Collected data entries
-------------------------

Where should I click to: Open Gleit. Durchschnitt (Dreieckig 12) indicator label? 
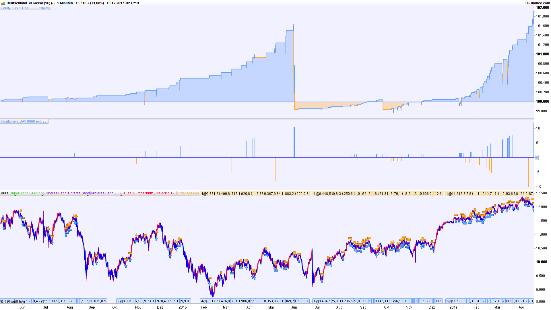150,193
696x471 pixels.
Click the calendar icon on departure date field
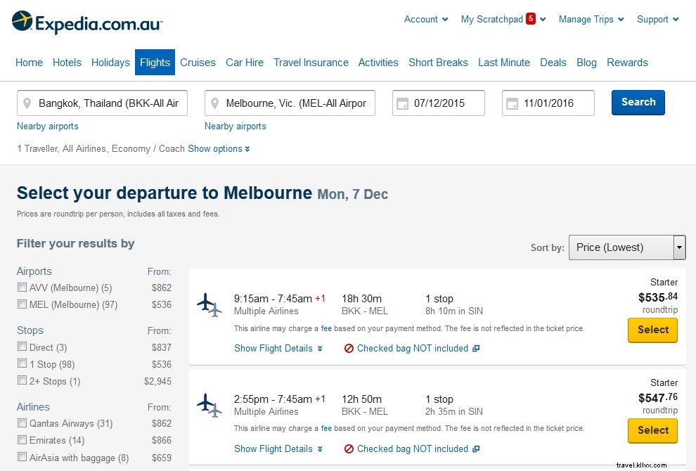point(402,103)
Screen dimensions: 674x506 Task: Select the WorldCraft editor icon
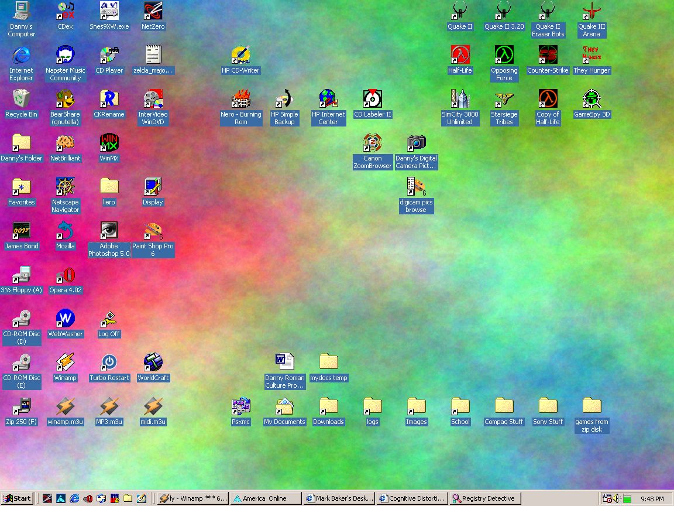point(153,363)
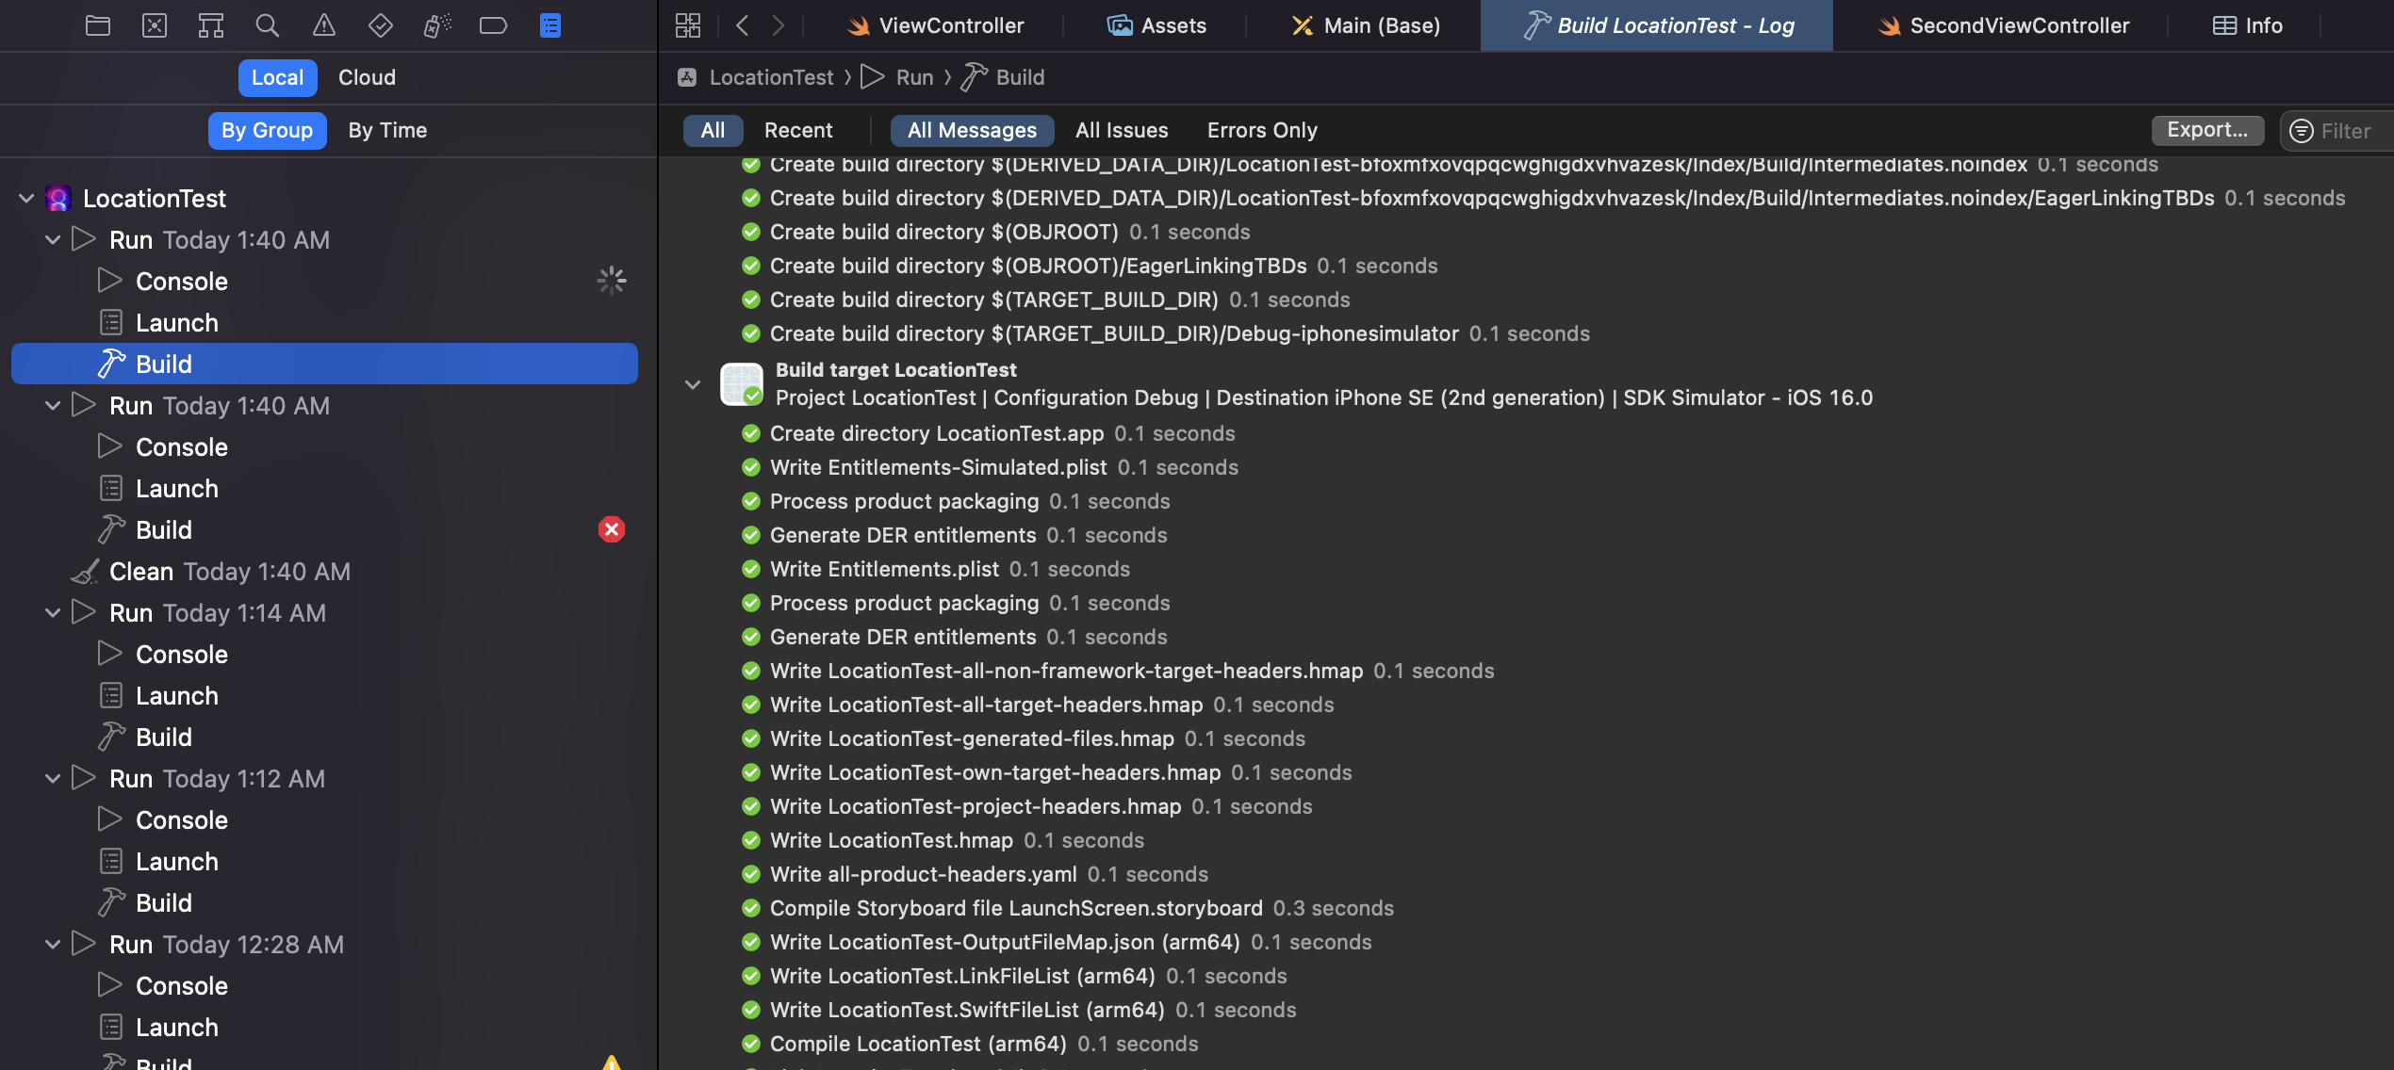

-------------------------

> [EXERCISE AIM]
Please output every line of the listing above word for word, omitting the pictures.

> [ANSWER TO THIS TASK]
Where should I click to: Open Gleit. Durchschnitt (Dreieckig 12) indicator label? 
150,193
696x471 pixels.
Click the calendar icon on departure date field
point(402,103)
Screen dimensions: 674x506 Task: Select the WorldCraft editor icon
point(153,363)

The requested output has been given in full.